We think Chorus is a futuristic test framework, so let’s go with a futuristic example..
Let’s assume we’re trying to test the systems on a spacecraft.
Various distributed components control aspects of the flight.
Unlike Battlestar Galactica, all those components are networked!
Let’s see if we can use Chorus to test our spacecraft’s battle readiness.
We will need to use Chorus’ built in Remoting handler and tell it to connect to the navigation, tactical and weaponsControl services, so that the steps each component publishes can be discovered by Chorus.
Uses: Remoting
Feature: Cylon Base Ship Attack
#! Remoting connect navigation, tactical, weaponsControl
Scenario: Shields up when Cylon Ship Detected
Given the spacecraft is undocked
When a Cylon ship is detected
Then shields go up
The first thing is to write Handler classes for each component, and export them
a) Write a NavigationHandler for the navigation process, and export it:
#File: NavigationHandler.java
@Handler("Navigation")
public class NavigationHandler {
@Step("the spacecraft is undocked")
public void undock() {
... change state to simulate undocking and publish a message
}
}
#File: Navigation.java
new ChorusHandlerJMXExporter(new NavigationHandler()).export();
...
b) Do the same for Tactical component:
@Handler("Tactical")
public class TacticalHandler {
@Step("a Cylon ship is detected")
public void setBaseShipDetected() {
... change state to simulate ship detection and publish a message
}
}
#File: Tactical.java
new ChorusHandlerJMXExporter(new TacticalHandler()).export();
...
c) For weapons control, we can use the Step Retry to allow up to 10 seconds for the shields to go up after the messages are sent (but it shouldn’t take that long!)
@Hander("WeaponsControl")
public class WeaponsControlHandler {
@Step("shields go up", retryDuration=10)
public void checkShieldsAreUp(){
ChorusAssert.assertTrue(getShieldStatus() == UP);
}
}
#File: WeaponsControl.java
new ChorusHandlerJMXExporter(new WeaponsControlHandler()).export();
...
First we need start up all the components in our simulation environment (UAT). Then, in order to run the tests, we need to provide a feature file, and a properties file next to the .feature file which will tell the chorus interpreter how to connect to these remote components.
What we will end up with is the feature file (e.g. cylonBaseShipAttack.feature) next to a properties file (e.g. cylonBaseShipAttack.properties).
See Remoting Handler Details for the details of how to set this up
The properties file contains three properties which tell the Chorus interpreter which server and port to connect to for each of our distributed components:
remoting.navigation.connection=jmx:myserver1.myorg:18806
remoting.tactical.connection=jmx:myserver2.myorg:18807
remoting.weaponsControl.connection=jmx:myserver3.myorg:18808
This is a real-time distributed system we are testing and we assume there are message feeds between each of the components.

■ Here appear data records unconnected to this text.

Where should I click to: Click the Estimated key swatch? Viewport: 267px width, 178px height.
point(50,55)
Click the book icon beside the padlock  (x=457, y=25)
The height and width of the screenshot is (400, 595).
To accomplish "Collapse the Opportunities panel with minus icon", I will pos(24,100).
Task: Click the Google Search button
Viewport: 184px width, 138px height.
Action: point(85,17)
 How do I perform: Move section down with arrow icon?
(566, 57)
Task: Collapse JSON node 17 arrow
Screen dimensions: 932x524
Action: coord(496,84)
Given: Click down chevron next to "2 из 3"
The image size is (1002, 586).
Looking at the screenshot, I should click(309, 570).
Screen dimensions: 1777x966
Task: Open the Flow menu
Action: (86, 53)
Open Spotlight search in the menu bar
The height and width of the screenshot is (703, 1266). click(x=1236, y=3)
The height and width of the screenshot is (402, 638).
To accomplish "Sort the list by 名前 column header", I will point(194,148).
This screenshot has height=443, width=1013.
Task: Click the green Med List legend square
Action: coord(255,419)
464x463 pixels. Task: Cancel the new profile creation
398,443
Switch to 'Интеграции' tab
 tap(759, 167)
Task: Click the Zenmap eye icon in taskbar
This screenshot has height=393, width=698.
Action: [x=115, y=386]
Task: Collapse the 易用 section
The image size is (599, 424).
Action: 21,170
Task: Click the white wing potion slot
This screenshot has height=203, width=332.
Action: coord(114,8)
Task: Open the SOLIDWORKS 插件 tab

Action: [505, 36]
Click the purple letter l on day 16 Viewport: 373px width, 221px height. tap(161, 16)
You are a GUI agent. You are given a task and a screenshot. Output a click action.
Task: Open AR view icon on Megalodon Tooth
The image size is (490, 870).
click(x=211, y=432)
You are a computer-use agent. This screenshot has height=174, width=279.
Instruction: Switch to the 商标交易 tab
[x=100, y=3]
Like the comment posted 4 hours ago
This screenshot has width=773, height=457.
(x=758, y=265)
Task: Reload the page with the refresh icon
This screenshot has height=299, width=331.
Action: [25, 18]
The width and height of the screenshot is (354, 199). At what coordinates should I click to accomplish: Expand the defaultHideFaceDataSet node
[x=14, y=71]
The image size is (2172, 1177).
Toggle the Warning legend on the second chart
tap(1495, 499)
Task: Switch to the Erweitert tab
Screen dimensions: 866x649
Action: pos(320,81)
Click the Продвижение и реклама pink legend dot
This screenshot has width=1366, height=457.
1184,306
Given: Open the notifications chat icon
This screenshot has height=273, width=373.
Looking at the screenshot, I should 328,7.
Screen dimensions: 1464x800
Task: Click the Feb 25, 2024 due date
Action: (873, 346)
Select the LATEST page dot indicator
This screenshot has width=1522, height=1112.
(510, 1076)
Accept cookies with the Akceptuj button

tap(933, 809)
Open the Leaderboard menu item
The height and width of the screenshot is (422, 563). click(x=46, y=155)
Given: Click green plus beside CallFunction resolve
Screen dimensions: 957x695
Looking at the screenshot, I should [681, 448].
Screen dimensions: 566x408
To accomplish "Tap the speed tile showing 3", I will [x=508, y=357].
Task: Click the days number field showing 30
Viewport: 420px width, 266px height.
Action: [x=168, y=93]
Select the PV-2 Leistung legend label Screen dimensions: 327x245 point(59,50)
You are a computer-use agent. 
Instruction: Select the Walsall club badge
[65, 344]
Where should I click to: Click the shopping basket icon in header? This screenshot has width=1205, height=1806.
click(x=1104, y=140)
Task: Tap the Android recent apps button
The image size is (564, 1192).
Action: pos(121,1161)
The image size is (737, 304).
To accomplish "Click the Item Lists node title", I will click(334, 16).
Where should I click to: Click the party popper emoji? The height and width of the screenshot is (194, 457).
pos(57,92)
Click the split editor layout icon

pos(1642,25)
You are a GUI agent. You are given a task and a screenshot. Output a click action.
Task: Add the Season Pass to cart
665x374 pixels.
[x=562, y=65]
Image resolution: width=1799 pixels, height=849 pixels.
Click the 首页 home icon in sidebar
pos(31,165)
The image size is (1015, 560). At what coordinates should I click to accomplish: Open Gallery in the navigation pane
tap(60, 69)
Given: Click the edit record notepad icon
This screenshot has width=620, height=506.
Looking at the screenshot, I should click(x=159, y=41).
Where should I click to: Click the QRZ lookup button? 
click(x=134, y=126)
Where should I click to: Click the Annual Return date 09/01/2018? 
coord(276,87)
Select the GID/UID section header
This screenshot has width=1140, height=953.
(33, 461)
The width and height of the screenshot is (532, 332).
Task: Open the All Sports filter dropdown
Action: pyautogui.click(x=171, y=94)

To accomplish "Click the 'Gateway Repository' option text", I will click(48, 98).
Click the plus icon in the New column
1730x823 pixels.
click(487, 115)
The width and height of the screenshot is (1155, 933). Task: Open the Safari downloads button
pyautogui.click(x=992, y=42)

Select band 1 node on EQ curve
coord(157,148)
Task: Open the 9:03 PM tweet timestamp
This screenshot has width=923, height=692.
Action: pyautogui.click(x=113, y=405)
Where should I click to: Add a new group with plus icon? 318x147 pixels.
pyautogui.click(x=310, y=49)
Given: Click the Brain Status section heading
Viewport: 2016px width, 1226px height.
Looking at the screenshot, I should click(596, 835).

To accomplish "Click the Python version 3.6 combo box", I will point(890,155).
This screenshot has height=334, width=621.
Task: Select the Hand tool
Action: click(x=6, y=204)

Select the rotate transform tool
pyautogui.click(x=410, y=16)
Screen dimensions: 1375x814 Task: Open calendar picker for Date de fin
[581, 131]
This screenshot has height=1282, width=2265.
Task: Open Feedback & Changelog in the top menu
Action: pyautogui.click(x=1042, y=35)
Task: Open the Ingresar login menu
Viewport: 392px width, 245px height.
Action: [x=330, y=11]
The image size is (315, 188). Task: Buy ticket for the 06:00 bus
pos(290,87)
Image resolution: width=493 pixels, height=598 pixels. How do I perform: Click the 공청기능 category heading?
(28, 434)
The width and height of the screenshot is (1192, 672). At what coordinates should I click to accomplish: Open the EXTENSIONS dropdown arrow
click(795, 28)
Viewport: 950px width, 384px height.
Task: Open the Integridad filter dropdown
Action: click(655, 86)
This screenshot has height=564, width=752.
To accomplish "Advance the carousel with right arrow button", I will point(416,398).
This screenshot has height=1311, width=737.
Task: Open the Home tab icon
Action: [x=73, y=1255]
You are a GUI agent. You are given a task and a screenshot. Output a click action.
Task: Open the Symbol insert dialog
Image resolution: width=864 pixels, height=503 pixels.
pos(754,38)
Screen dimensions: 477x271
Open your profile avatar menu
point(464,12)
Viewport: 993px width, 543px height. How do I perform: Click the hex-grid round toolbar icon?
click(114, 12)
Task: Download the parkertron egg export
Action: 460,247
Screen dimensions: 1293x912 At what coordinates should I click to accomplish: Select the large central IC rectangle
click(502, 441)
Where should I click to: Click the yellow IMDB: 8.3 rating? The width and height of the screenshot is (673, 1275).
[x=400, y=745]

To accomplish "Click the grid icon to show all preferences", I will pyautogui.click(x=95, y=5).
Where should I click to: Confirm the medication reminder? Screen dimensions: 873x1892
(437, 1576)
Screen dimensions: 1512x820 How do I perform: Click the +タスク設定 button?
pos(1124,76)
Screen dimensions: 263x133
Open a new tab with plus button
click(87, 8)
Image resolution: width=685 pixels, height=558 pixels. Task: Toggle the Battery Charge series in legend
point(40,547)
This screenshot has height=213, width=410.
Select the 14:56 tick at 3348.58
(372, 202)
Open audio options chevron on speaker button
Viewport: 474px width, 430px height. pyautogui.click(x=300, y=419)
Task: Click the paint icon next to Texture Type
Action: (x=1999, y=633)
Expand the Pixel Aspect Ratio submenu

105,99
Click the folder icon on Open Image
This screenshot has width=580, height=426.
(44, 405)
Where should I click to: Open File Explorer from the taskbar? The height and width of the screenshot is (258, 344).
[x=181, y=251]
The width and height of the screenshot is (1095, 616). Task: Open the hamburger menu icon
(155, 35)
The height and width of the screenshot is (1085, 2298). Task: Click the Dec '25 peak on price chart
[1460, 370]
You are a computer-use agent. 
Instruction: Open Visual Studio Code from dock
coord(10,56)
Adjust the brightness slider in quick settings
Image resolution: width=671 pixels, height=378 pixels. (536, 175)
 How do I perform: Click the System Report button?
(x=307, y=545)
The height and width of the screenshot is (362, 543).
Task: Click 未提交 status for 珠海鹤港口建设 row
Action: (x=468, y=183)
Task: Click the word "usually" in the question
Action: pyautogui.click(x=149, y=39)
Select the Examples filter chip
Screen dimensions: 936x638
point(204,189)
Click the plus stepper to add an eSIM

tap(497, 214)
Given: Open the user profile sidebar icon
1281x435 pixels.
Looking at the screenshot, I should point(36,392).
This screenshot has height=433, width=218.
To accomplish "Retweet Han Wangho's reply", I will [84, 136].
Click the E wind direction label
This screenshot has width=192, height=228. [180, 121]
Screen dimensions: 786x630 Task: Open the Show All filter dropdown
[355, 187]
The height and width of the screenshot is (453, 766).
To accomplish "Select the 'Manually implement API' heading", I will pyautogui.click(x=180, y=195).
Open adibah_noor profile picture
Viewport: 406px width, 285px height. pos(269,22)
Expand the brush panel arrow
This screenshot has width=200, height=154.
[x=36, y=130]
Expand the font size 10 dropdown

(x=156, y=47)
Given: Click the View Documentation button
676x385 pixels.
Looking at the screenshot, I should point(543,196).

The Weapons Control component is subscribing to messages published by the navigation and tactical computers in our integration testing environment.
It uses these message feeds to make responses to certain situations (e.g. shields up).
In our integration testing environment, we can test these responses are correct by sending a message to the navigation and tactical components, and asking them to simulate entering a new state (and send appropriate messages). We are asking these components to publish mock data, to simulate a real condition occurring, so that we can test the outcome in the weapons control process.
Since we are using message feeds there are latencies involved. The messages from the navigation and tactical components may take some time to arrive at weaponsControl. That’s why we have used a Step Retry (retryDuration) in the weapons control step. This polls the method for a limited period, waiting for the assertion (shields are up) to be satisfied, instead of failing immediately if there is a small delay.